The audience is central to understanding why acts such as Bob Dylan (71), Leonard Cohen (77), Paul McCartney (70), Neil Young (66), Simon and Springsteen continue to prosper.
On Tuesday night in the RDS, the show dipped when the packed attendance failed to respond to some of Springsteen’s prompts. Interestingly, from casual observation, the age profile was much more mixed, with younger baby boomers (46-55) heavily outnumbered by those born after 1980.
Perhaps they did not know or understand the importance in the Springsteen canon of songs such as Rosalita (Come Out Tonight) from the 1973 album, The Wild, the Innocent and the E-Street Shuffle.
Or maybe it was just one of those nights when he has to push the pedal to the floor on Born in the USA and Born To Run to get the show really motoring.

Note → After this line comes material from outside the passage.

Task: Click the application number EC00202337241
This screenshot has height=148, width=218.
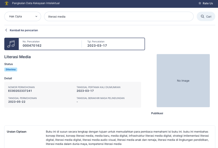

Springsteen still offers a pulsating rock show, a spectacle for all ages, studded with careful and considered reference to the past he shares with his band and his audience. He also still writes new music – Wrecking Ball, his 17th studio album, was critically acclaimed – as indeed were all the above.
Recent albums by Simon and Cohen could arguably be considered among their best work while the most intriguing of all the grey elite, Bob Dylan, is set to release his 35th studio album in September.
Tempest will feature 10 new songs and will mark the 50th anniversary of his eponymous debut album.
They are, as Paul Simon sings, “still crazy after all these years”, but also more than a little wise and wily – the benefits of age.